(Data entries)
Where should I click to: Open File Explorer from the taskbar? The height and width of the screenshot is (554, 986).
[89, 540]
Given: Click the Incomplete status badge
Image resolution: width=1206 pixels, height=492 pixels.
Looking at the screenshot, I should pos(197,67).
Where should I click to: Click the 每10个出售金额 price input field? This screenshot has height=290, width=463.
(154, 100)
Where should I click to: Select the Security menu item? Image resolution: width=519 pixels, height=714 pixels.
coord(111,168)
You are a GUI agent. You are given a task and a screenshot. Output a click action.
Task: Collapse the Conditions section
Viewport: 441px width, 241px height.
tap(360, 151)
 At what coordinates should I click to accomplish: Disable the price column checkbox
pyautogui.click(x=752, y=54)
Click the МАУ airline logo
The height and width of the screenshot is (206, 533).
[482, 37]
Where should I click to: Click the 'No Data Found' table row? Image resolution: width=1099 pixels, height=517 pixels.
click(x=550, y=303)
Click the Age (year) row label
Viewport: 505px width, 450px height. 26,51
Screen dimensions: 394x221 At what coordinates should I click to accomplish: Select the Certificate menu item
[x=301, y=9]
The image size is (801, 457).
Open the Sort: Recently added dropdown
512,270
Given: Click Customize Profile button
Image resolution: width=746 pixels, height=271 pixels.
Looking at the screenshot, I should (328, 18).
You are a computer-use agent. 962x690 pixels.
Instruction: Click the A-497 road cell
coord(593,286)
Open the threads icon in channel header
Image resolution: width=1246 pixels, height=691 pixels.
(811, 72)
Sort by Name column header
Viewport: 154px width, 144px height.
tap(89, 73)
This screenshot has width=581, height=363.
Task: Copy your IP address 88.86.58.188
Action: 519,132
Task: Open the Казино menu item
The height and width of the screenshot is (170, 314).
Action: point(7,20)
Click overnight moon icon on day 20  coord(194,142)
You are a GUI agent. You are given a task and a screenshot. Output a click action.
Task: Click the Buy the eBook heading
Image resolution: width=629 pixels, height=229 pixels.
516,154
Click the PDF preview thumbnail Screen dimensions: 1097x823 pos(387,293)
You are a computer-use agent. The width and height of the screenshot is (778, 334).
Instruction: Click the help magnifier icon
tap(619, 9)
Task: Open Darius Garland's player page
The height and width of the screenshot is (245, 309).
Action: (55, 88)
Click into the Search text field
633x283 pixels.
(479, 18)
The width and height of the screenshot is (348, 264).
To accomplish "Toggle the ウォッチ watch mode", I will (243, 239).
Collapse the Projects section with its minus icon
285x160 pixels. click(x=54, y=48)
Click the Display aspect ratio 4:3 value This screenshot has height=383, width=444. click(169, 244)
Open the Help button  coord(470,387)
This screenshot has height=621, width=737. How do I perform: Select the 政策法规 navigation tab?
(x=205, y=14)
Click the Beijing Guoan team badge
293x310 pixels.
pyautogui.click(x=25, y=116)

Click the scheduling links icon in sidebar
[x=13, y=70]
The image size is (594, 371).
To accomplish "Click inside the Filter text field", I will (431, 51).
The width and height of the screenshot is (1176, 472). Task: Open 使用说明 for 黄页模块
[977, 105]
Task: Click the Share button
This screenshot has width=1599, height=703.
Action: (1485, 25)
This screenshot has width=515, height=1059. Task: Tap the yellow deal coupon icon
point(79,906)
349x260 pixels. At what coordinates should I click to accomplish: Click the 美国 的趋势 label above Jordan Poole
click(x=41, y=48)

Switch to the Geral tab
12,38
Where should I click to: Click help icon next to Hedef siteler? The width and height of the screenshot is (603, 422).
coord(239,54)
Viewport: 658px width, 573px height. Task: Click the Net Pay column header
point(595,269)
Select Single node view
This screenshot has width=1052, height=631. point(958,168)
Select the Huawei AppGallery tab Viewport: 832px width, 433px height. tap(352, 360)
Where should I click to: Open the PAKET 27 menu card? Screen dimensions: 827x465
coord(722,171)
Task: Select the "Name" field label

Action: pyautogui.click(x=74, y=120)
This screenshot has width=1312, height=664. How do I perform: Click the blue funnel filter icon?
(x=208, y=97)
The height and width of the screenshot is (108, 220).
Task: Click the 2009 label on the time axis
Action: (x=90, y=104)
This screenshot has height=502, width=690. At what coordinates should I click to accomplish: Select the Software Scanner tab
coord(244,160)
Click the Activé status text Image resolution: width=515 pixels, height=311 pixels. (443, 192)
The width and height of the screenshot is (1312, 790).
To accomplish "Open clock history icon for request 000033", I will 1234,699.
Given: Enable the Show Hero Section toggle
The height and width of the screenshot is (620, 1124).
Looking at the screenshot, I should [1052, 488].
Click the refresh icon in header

WORK ORDER:
For the word "size", show every line of the entries that holds it.

COMPLETED EXERCISE:
The image size is (801, 457).
The image size is (594, 371).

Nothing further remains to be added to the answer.